Parmesan cheese: If you can tolerate dairy, grated Parmesan cheese can be used as a substitute for nutritional yeast in recipes that call for a cheesy flavor.
Herbs and spices: Depending on the recipe, you can experiment with using herbs and spices such as garlic powder, onion powder, smoked paprika, or turmeric to add flavor and depth.
Vegetable broth or stock: In some recipes, using vegetable broth or stock can provide a savory flavor similar to what nutritional yeast offers.
How To Know If Your Nutritional Yeast Has Gone Bad
Nutritional yeast, like many food products, can go bad or spoil over time. Here are a few signs to look for to determine if nutritional yeast has gone bad:
Expiration date: Check the expiration date on the packaging. If the nutritional yeast has passed its expiration date, it’s a good indication that it may have gone bad.
Change in color or appearance: Fresh nutritional yeast typically has a light yellow or beige color. If you notice any discoloration, such as darkening or the development of mold, it’s a sign that the yeast has spoiled and should be discarded.

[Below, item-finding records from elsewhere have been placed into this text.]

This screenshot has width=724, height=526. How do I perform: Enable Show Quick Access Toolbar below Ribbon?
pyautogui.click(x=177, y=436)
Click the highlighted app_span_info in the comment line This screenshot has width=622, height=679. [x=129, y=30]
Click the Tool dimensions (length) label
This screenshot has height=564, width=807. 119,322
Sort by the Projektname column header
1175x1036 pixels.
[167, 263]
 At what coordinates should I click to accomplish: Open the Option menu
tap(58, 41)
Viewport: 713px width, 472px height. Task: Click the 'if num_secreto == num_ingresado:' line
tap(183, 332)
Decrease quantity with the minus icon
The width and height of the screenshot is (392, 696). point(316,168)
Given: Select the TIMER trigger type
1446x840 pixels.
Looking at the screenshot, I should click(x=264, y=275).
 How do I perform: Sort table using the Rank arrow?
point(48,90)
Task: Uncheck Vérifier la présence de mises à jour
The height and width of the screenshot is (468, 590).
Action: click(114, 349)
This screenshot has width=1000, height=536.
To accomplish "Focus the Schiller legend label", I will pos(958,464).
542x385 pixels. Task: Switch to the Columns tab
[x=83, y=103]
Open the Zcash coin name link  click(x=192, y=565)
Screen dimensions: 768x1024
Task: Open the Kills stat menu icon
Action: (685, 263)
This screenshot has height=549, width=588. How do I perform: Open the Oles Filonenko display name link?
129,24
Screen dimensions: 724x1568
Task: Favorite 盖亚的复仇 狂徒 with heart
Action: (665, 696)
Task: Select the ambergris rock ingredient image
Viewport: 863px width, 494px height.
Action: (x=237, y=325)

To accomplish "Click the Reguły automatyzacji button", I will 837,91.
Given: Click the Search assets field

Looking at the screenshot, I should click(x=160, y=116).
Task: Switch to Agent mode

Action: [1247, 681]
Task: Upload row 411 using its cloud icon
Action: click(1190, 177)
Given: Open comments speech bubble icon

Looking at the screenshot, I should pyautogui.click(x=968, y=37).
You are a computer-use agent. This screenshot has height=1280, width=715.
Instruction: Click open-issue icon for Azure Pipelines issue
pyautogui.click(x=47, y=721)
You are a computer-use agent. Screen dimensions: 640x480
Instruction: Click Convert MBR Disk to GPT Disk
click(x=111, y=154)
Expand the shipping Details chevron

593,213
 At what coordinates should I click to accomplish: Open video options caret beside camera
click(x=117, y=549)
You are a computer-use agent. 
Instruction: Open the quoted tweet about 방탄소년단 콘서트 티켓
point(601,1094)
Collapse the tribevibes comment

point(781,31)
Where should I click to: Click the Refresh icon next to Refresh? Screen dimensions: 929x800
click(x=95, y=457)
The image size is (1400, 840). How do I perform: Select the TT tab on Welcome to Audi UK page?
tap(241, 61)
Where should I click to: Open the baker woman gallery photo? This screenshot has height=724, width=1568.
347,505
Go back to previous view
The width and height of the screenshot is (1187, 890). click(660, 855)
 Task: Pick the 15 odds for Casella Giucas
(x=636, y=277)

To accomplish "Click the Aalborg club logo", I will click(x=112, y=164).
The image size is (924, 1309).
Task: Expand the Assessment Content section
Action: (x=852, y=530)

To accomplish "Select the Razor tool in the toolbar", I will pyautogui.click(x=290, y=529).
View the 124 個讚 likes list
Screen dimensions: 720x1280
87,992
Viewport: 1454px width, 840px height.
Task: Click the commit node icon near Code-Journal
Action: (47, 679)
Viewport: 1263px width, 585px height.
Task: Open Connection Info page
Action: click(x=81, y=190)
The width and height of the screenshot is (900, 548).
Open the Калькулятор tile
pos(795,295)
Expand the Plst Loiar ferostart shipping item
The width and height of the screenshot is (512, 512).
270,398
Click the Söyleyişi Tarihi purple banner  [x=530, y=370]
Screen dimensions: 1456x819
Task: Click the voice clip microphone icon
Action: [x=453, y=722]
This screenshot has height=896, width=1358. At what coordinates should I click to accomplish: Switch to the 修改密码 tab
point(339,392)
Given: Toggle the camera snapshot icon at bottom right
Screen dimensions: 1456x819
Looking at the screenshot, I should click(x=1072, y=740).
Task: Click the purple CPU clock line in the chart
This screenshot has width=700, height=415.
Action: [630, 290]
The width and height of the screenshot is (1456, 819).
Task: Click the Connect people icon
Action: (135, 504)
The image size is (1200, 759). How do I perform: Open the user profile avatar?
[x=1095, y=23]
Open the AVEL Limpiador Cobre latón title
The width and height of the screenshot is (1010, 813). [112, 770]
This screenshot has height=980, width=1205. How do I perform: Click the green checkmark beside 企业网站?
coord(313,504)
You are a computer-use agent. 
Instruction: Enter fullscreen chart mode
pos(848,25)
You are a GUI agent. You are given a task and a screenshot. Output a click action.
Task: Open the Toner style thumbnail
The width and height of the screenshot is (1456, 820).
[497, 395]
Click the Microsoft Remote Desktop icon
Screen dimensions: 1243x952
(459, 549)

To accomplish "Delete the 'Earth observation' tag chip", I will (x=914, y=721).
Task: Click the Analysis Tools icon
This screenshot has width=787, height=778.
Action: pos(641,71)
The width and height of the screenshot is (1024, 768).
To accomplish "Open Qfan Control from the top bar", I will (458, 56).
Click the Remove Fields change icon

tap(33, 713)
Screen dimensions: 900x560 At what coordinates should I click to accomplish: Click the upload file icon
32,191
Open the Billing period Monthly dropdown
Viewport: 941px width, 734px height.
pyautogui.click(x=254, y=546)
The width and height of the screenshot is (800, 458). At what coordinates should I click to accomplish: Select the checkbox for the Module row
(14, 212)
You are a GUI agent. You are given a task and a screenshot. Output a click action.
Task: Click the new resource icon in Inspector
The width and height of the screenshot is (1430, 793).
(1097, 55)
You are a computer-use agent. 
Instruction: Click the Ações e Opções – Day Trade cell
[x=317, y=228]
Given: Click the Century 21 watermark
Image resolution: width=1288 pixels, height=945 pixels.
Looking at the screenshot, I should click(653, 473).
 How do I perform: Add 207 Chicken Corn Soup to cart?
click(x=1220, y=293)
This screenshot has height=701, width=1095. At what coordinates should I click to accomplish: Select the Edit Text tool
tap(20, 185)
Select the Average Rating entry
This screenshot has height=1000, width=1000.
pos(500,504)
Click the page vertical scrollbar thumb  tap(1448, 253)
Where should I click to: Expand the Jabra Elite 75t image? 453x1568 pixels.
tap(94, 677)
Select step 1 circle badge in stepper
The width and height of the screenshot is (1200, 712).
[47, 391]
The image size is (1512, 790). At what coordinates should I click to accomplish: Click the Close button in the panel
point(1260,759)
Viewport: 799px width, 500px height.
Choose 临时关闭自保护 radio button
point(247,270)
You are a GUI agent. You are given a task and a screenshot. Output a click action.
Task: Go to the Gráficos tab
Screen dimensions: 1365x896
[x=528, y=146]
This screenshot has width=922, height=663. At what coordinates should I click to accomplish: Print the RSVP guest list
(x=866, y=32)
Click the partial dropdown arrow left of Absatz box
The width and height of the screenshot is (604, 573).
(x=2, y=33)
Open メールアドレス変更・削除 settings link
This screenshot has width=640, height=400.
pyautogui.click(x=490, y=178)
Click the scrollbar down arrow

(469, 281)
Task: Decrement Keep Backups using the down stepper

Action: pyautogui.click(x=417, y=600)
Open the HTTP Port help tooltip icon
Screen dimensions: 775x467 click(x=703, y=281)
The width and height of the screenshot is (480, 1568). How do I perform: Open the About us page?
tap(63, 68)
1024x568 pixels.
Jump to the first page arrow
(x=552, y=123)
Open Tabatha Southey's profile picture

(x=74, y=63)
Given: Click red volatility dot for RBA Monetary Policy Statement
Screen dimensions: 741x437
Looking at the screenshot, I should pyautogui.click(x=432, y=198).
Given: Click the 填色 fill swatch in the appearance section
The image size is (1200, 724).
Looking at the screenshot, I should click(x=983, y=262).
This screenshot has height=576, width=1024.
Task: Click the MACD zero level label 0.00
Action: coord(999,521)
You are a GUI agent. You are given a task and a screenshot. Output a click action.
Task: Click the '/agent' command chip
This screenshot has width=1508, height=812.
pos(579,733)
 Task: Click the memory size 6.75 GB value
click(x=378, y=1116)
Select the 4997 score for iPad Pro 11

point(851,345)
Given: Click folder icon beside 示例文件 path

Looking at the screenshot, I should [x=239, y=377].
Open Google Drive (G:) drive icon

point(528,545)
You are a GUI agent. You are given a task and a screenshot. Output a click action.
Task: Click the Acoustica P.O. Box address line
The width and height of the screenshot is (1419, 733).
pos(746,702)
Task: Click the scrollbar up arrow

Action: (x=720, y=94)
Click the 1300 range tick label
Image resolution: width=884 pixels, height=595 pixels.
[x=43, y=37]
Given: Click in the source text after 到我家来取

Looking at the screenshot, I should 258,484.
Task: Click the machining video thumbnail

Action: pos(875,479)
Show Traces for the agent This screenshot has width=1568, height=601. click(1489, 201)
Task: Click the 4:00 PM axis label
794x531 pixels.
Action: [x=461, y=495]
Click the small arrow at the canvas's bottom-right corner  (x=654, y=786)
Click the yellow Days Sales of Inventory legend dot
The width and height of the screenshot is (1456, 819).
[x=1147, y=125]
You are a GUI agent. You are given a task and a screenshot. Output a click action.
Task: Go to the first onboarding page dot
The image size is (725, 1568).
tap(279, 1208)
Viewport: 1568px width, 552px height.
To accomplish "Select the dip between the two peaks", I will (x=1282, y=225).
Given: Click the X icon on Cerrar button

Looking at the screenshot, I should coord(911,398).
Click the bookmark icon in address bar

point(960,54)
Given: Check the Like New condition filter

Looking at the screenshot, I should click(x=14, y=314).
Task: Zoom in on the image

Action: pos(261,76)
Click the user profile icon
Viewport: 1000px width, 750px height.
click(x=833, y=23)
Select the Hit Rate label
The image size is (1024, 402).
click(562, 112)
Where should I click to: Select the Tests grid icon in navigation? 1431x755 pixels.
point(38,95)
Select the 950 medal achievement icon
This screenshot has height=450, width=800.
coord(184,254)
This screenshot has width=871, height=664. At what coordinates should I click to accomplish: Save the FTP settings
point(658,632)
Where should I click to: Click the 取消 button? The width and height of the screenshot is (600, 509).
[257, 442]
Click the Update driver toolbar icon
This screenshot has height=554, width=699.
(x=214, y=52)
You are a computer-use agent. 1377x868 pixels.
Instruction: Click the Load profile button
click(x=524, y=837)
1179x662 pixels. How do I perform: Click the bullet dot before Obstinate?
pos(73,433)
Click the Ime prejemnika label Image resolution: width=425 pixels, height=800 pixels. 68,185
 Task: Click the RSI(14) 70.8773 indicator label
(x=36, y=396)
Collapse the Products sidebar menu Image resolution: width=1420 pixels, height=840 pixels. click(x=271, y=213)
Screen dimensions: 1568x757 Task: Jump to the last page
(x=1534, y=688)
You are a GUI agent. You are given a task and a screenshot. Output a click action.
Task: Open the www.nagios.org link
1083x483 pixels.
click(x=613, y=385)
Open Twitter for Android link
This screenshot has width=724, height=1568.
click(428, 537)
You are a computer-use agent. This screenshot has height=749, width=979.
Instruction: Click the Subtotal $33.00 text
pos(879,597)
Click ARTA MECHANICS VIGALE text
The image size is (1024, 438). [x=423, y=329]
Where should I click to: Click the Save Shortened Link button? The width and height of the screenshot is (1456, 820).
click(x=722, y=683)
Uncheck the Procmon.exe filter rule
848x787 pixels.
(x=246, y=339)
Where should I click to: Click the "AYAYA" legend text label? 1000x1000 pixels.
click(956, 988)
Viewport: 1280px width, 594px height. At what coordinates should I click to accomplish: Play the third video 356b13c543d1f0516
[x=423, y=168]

Foul smell: Nutritional yeast should have a pleasant, savory aroma. If you detect any unusual or foul odor, it could be an indication of spoilage.
Bitter taste: Nutritional yeast has a naturally nutty and slightly cheesy flavor. If the taste becomes bitter or unpleasant, it may have gone bad.
Moisture or clumping: Nutritional yeast should be dry and powdery. If you notice any signs of moisture or clumping, it could be a sign that moisture has entered the packaging and caused the yeast to spoil.
Presence of pests: If you observe any signs of pests, such as insects or bugs, in the nutritional yeast, it should be discarded.
It’s important to store nutritional yeast properly in an airtight container in a cool, dry place to help extend its shelf life. If you’re unsure about the quality or safety of your nutritional yeast, it’s best to err on the side of caution and discard it to avoid any potential foodborne illnesses.
So Is Nutritional Yeast Bad For You?
The bottom line is that nutritional yeast can be a very healthful food for most people if used in moderation. Like any food, consuming it in excess can potentially lead to health risks. It is not recommended to consume nutritional yeast by the spoonful each day. Instead, it is best to incorporate it into occasional recipes or sprinkle it onto food as a flavorful topping, similar to how you would use Parmesan cheese.
Nutritional yeast has numerous health properties that can improve one’s quality of life, and it also adds a delicious taste to dishes. However, it’s important to note that if you have a known adverse reaction or sensitivity to nutritional yeast, it is best to avoid it and explore alternative options.
Ultimately, you are the best judge of whether a food is ‘good’ or ‘bad’ for you. Pay attention to how your body responds to nutritional yeast and make informed decisions based on your individual needs and preferences.
In conclusion, nutritional yeast is a versatile and nutritious ingredient that can be a valuable addition to a balanced diet. It offers a wide range of health benefits, including being a rich source of B vitamins and supporting immune function.
While it may not be suitable for everyone, particularly those with specific sensitivities or medical conditions, most individuals can enjoy nutritional yeast in moderation without any adverse effects. So go ahead, experiment with nutritional yeast in your recipes, and savor its unique taste and nutritional goodness.
My Favorite Vegan Recipes With Nutritional Yeast
If you’re looking to incorporate nutritional yeast into your cooking, here are a few favorite recipes that showcase its versatility and deliciousness:
Broccoli Cheddar: Make a creamy and cheesy broccoli cheddar soup using nutritional yeast as a dairy-free alternative to traditional cheese.
Kale Chips: Toss kale leaves with olive oil, nutritional yeast, and seasonings, then bake them in the oven for a crispy and nutritious snack.
Cheese Sauce: Create a dairy-free cheese sauce by combining nutritional yeast, plant-based milk, and spices. Drizzle it over pasta, nachos, or roasted vegetables for a cheesy delight.